She's enjoying a nice big legal cocktail and laying back and being serenaded by gentle music. Daniel is holding her hand and sitting within her field of view. (when she opens her eyes)

Her face is so beautiful. Always has been. It was so sweet to see Daniel kiss her on the lips. (remember - those lips are reserved for him. she doesn't like to kiss other people on the lips) Her face looks so relaxed.

Seeing the tube in her neck does make me a little sad, though. I know it is a step towards her getting to recovery - but it looks so permanent. It isn't though...they told me that once she has progressed enough they start "shrinking" the tube and eventually it is gone. That is, if the patient is no longer respirator dependent. It all just takes time.

Still, being able to wash her whole face, look at those pink full lips, stroke her whole cheek...like a little bit of heaven, wrapped in a veil of hope.
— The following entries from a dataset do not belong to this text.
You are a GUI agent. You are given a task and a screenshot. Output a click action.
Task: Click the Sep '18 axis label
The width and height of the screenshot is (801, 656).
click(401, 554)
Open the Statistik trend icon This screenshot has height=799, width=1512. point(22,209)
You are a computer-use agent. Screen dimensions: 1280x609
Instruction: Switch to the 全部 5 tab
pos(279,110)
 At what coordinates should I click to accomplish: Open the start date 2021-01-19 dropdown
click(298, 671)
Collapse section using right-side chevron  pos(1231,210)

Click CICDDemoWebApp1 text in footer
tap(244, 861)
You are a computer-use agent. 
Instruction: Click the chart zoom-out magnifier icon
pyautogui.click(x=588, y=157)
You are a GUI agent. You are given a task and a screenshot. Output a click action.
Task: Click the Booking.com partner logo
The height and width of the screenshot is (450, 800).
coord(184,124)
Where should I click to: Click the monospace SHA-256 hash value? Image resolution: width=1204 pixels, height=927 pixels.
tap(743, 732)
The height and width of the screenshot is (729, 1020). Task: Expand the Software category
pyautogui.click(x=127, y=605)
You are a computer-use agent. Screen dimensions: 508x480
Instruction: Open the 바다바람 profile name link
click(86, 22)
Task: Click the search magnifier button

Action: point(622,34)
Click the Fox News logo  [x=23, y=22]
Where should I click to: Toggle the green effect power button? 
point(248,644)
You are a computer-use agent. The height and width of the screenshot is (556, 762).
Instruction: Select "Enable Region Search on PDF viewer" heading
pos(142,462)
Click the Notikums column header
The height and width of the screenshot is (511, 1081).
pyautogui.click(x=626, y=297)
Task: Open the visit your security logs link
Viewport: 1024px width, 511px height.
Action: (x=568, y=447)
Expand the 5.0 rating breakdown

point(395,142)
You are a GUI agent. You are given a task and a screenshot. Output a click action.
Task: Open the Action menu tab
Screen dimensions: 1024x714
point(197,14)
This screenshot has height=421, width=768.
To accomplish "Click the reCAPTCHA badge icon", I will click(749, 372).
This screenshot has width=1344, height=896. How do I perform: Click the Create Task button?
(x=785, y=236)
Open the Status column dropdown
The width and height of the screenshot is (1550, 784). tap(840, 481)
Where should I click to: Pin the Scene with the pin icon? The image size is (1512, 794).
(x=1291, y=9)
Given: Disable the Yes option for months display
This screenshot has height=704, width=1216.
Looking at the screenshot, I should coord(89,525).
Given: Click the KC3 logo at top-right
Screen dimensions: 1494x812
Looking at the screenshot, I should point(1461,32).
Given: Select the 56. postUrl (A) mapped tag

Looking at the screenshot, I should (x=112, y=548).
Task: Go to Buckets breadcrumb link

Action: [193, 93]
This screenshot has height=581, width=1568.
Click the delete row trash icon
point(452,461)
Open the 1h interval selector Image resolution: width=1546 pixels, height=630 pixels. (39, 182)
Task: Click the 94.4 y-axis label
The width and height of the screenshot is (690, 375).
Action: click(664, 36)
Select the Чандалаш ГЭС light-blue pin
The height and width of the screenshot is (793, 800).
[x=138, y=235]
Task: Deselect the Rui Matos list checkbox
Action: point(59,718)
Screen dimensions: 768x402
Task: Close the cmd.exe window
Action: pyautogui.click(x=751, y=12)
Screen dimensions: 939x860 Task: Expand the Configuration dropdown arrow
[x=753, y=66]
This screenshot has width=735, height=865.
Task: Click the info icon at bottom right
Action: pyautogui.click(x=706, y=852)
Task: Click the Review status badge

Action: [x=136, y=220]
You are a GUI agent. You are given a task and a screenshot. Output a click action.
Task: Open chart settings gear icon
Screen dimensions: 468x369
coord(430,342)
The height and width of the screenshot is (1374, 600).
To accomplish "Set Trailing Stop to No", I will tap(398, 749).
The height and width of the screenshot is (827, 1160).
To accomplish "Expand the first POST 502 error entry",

Daniel and I are going to stay until she's out of the rest of the anesthesia and breathing on her own. She's already starting to overbreathe the respirator, so they'll switch her back to letting her trigger the respirator herself once she's steadily doing so.

She'll probably be resting tomorrow. That would be my preference.

Plan for today

Sara had a nice stable night. They've decided to go ahead with the Traecheostomy today at 11am. Until then she's resting a little.

The Neurosurgery Attending came in this morning and they are clamping off her shunt, to try and get her head to drain the CSfluid the normal way. The nursing staff is watching her intra-cranial pressure and will check her responses if it goes up too high. Once she can maintain her intra-cranial pressure and drain the fluids normally they will remove the shunt.

Nursing staff noted this morning that Sara does seem to respond best to me. She and I communicate every day, so I'm not surprised. Other people have to get up to speed for her. The nursing staff is doing their best - but this is so foreign to them.

Her father Tracy is scheduled up here today. And her boyfriend Daniel is coming up. She was happy both of them are coming up today, when I asked her lastnight.

One note - I am trying to respect Sara's body limits, even while she is in her current state. She will have her endotrachael tube removed today and a tube put through her neck. Even though her lips will now be accessible, she does not like to be kissed on the lips by anyone but her boyfriend. So, if you visit her, please kiss her on the nose or forehead. Better yet, kiss her hands. It will cut down on the likelyhood of accidently giving her a cold or the flu. (especially since she already has pneumonia.)

I'll keep you posted.

Saturday, November 3, 2007

Did you see that?...

I just got done running around the hospital getting my excited worked out...I know...I'm a big goofy woman...

Sara has been moving her head side to side, shrugging her shoulders, swallowing. And, about an hour ago, she moved her right leg in response to getting suctioned. She didn't extend it (which indicates a purely spinal reaction) , she pulled her leg up. I nearly fell over.

I looked at the respiratory therapist and asked him "did you see that?"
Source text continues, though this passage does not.